Each of these touchpoints, or ways by which consumers can interact with a company, can create negative or positive impressions, and CX strategies involve both differentiating a brand from the competition and maximizing the positive experiences consumers have with the brand, with the overall goal of reducing customer churn and improving overall customer lifetime value (LTV).
Tactics and Strategies for Improving Customer Experience
Effective Customer Experience departments will first create a detailed, clear customer-centric vision for the company to follow and then assist various other departments within the company to better align their goals with this vision.
In terms of specific tactics for improving customer experience, many companies have recently focused their attention on improving customer support interaction and more actively engaging customers through various forums to provide better support while also encouraging word-of-mouth or “viral” marketing from satisfied customers.
Other tactics
Other common customer experience tactics include creating opportunities for positive emotional connections with customers both pre- and post-purchase, emphasizing the emotional benefits of the brand and its products, developing and analyzing real-time customer feedback to improve products and support, and creating and fostering social media communities for customers to interact with the brand and other loyal customers.
Customer Relationship Management
Customer Relationship Management (CRM) is the establishment, development, maintenance, and optimization of long-term mutually valuable relationships between consumers and organizations. The official definition of CRM by the Customer Relationship Management Research Center is “a strategy used to learn more about the customers need and behaviors in order to develop stronger relationships with them”. The purpose of this strategy is to change the approach to customers and improving the experience for the consumer by making the supplier more aware of their buying habits and frequencies.

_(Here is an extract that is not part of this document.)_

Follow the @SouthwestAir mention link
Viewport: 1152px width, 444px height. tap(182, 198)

The D4 Company Analysis is an audit tool that considers the four aspects of strategy, people, technology and process in the design of a CRM strategy.
The analysis includes four main steps:
- Define the existing customer relationship management processes within the company.

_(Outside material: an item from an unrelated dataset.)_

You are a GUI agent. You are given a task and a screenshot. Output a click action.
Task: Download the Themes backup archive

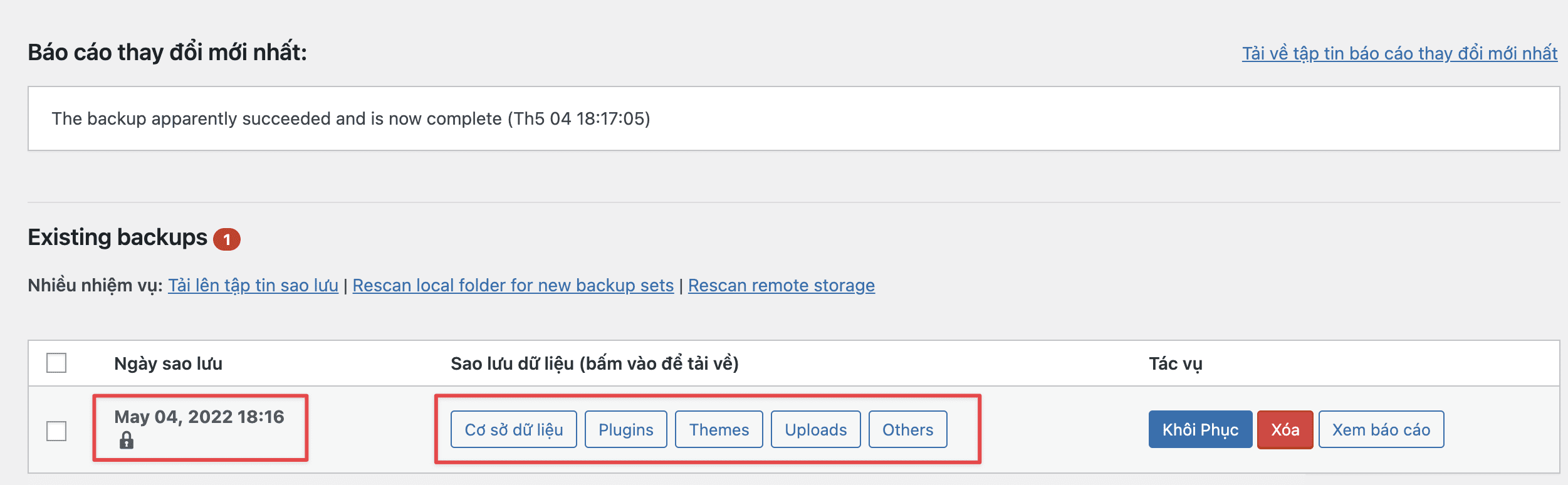(718, 429)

- Determine the perceptions of how the company manages its customer relationships, both internally and externally.
- Design the ideal customer relationship management solutions relative to the company or industry.
- Deliver a strategy for the implementation of the recommendations based on the findings.
Difference Between User Experience and Customer Experience
At first glance, the two terms appear to be identical. Our users are our customers and thus they’re the same thing. Except, they’re not.
So what’s the difference?
The user experience is a product-specific. It is the experience that a user or customer has when they interact with that product. We can measure the results of the user experience to some extent too. We can look at satisfaction reports, the level of customer care inquiries following an interaction, the time it takes to get something done with our product, etc.
Customer experience is a larger concept. It is the experience that a user (or customer) has whenever they interact with our company or brand. Again we can measure some of this in satisfaction reports, in recommendation rates (would you tell a friend about us?), etc.
In essence, User Experience is a subset of Customer Experience. If you added up the sum of all knowledge on each individual user experience with your products and services, you would (theoretically) be able to explain your customer experience. Sadly, that’s not quite how it works. That it’s why we need to remain conscious of both when we design products and services.